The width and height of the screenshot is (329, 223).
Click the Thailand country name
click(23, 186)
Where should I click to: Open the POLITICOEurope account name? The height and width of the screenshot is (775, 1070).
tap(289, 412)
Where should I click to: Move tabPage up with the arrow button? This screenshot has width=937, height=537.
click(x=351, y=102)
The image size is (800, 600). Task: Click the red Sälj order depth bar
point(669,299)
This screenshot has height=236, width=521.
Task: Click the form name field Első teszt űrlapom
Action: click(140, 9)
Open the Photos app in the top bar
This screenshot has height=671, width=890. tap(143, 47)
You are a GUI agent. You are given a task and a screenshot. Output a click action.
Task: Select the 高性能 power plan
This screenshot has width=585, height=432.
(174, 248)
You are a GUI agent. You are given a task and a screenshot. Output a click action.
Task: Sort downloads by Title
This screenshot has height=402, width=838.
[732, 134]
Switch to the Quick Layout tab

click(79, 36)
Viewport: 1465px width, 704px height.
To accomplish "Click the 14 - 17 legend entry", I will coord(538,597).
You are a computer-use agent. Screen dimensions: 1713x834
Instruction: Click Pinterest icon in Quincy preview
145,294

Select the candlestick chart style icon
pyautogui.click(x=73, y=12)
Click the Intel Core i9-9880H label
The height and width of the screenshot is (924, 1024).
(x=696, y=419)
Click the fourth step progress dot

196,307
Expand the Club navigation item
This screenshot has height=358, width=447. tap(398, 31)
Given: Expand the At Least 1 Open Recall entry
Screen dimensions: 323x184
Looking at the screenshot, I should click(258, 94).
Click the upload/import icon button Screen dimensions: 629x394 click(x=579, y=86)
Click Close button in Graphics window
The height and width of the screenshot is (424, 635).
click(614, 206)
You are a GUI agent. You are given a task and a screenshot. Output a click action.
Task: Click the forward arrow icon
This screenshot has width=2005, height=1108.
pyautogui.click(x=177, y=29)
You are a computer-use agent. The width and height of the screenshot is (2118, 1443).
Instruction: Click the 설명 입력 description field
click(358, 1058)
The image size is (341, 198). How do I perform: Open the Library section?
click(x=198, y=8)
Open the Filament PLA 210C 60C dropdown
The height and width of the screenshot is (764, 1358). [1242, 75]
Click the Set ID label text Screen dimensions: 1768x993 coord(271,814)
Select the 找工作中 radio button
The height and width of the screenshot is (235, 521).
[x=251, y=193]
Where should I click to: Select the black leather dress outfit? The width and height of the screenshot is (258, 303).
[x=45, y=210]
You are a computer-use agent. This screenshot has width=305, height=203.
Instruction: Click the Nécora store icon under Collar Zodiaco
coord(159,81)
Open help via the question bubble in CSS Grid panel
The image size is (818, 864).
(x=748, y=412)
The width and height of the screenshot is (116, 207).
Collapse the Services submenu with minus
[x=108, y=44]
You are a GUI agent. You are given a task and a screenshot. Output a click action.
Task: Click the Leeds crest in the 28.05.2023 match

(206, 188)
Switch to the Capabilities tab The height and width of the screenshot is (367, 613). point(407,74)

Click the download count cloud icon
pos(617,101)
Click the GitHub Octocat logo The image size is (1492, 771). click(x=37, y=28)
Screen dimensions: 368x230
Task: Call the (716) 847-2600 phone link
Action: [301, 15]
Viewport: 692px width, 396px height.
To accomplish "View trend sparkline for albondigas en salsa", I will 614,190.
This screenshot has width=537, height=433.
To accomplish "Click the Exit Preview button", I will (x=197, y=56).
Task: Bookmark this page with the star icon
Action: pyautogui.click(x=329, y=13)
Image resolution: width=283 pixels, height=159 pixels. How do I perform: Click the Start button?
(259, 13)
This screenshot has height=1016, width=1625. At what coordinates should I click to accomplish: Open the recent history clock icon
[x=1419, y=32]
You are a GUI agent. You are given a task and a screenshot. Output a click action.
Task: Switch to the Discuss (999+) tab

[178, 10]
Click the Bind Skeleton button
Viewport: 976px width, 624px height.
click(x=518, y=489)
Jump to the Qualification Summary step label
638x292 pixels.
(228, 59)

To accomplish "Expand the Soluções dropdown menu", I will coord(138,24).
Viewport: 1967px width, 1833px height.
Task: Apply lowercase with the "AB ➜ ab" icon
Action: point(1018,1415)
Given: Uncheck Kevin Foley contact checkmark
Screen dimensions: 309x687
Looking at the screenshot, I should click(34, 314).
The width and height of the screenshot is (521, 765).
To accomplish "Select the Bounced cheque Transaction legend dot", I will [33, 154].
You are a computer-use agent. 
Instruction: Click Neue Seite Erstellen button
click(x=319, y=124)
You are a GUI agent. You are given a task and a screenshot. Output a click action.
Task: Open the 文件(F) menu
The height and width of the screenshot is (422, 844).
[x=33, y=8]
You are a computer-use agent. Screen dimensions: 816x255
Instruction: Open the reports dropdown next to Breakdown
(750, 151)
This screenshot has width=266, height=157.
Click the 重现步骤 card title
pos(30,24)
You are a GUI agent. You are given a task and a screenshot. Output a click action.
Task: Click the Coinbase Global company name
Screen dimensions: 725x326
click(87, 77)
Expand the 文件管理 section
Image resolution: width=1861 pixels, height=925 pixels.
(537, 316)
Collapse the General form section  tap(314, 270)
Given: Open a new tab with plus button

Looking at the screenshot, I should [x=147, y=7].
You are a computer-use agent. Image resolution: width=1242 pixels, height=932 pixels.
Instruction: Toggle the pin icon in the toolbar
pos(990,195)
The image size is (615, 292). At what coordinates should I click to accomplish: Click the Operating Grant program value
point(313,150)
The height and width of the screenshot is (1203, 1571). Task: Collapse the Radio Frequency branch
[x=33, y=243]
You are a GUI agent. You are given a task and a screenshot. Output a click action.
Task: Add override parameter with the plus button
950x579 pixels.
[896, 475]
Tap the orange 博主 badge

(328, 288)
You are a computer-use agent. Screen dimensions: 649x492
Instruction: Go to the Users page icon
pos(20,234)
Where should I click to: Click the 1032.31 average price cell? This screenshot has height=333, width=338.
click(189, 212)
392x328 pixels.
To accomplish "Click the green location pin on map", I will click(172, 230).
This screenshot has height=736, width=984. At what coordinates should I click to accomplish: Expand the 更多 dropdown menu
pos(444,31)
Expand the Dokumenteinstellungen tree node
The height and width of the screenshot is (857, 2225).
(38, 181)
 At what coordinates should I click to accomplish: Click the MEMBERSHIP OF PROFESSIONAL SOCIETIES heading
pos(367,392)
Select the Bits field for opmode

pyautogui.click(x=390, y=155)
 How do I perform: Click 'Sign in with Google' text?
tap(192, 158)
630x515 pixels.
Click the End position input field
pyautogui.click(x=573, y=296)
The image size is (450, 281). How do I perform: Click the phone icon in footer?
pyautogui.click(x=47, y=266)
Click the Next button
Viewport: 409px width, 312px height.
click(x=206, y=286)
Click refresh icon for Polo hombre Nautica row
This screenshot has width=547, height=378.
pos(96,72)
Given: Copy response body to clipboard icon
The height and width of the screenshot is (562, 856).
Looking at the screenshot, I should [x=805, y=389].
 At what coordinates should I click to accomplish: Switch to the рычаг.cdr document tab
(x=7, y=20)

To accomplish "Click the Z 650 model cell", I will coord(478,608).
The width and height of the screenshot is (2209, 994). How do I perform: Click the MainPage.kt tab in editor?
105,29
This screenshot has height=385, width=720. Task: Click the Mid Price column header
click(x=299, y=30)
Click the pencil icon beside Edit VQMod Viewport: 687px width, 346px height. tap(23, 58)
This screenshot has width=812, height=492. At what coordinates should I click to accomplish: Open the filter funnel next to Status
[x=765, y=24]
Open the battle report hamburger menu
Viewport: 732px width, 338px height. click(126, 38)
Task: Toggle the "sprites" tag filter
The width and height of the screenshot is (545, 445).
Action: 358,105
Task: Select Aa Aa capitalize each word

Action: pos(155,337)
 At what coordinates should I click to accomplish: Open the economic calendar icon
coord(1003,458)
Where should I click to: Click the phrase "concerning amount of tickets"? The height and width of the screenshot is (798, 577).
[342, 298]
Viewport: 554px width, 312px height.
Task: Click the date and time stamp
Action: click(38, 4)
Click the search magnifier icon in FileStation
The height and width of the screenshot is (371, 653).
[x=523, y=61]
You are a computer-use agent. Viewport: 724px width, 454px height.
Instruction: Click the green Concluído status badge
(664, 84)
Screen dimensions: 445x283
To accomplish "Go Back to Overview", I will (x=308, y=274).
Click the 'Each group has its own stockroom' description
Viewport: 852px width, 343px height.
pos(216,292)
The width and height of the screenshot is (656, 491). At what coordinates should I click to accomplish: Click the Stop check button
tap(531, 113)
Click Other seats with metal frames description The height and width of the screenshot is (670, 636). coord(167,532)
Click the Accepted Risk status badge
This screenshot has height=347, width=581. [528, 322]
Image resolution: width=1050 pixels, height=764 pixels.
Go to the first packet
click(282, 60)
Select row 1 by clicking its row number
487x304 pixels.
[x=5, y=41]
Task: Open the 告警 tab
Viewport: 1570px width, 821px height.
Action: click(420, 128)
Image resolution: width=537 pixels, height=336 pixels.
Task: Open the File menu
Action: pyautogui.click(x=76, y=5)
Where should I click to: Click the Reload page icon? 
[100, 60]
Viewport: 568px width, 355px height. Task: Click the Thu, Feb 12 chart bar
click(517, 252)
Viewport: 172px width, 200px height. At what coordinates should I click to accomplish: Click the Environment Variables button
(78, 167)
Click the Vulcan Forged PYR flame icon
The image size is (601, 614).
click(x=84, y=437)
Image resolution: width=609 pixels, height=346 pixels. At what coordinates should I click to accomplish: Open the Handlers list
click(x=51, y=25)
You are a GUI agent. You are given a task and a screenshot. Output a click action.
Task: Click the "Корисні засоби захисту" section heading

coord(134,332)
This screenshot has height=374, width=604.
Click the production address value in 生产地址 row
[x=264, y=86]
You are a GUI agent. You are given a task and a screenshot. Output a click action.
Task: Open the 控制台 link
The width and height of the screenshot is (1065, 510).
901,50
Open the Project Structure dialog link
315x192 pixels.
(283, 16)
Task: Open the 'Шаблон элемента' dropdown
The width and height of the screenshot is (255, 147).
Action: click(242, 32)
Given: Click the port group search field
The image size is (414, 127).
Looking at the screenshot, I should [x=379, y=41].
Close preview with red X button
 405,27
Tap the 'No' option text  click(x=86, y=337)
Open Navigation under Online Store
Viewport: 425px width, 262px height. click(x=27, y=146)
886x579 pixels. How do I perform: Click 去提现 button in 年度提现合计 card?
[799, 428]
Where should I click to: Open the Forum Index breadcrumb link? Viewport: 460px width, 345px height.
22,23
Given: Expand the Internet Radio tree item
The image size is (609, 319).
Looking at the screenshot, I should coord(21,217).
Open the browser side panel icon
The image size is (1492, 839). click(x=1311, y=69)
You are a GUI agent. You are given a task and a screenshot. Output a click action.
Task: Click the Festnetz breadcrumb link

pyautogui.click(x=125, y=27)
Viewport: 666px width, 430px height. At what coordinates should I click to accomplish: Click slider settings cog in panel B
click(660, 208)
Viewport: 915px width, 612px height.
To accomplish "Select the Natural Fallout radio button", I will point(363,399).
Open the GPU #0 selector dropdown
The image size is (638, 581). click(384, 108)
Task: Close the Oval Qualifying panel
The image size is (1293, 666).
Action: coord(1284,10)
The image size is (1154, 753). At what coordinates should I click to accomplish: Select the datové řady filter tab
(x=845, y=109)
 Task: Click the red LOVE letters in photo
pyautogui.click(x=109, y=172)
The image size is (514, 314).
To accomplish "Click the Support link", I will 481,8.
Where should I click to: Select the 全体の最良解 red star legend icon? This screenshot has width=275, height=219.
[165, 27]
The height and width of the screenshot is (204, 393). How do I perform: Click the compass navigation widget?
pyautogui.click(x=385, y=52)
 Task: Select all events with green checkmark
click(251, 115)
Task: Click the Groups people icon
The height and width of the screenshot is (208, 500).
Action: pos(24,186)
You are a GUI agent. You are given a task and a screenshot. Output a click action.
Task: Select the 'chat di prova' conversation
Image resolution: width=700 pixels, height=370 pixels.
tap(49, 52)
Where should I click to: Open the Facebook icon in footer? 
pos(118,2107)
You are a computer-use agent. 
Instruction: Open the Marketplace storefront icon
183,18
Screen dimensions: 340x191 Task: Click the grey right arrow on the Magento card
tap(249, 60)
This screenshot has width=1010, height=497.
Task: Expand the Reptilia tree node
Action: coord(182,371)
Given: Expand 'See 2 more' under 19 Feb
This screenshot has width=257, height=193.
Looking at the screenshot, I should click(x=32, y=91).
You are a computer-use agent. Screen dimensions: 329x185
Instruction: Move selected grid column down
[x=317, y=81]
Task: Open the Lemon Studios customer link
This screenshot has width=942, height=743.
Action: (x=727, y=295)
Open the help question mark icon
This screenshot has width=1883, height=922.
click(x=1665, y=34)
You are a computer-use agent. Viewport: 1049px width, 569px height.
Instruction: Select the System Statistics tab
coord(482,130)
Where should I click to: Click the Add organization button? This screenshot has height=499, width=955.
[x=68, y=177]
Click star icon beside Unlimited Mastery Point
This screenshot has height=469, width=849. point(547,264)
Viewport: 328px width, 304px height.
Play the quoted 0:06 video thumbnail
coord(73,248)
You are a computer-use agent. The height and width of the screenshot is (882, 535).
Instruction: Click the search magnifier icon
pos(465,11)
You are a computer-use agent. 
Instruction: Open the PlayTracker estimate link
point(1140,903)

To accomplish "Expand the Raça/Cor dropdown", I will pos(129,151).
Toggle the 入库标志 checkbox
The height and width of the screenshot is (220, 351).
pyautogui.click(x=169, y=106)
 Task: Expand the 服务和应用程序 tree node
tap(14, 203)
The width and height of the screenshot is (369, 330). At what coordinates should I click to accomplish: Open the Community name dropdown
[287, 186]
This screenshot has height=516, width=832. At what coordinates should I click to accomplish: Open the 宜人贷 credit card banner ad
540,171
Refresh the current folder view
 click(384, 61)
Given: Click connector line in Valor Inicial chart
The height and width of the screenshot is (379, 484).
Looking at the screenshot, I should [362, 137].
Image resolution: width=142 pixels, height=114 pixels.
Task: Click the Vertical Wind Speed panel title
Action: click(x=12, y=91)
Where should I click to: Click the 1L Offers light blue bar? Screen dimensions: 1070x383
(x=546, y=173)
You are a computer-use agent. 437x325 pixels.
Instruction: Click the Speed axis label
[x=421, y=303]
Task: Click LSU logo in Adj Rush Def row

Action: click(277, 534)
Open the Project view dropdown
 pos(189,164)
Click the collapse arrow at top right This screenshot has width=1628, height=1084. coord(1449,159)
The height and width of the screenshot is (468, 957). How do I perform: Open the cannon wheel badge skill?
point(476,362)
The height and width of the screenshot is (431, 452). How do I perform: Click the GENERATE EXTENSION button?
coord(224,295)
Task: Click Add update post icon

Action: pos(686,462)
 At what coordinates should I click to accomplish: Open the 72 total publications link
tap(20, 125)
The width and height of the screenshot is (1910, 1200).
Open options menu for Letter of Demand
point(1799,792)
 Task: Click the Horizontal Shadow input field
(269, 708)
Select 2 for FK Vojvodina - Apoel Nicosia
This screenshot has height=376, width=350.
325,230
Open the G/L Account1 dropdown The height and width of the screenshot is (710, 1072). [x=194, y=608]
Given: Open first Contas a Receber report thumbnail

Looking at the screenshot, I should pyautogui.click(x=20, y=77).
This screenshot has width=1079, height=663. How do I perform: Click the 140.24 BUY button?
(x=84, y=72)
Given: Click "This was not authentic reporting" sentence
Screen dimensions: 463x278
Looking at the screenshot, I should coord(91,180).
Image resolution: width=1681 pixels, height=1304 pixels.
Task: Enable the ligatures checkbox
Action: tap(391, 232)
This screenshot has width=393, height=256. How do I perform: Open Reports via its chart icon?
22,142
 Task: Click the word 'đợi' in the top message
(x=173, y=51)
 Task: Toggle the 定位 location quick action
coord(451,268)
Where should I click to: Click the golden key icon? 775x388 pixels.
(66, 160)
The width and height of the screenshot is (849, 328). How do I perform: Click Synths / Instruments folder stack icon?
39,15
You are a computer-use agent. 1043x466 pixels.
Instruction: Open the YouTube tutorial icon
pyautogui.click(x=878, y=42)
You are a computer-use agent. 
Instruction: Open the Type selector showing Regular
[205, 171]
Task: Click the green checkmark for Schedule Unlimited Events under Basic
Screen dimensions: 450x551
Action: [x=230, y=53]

==========

> _WHAT TO PRODUCE_
Pick out every line in the data above that contains the string "right" and copy each one in full. Matching is case-sensitive.

> _ANSWER TO THIS TASK_
Screen dimensions: 340x191 Task: Click the grey right arrow on the Magento card
Click the collapse arrow at top right This screenshot has width=1628, height=1084. coord(1449,159)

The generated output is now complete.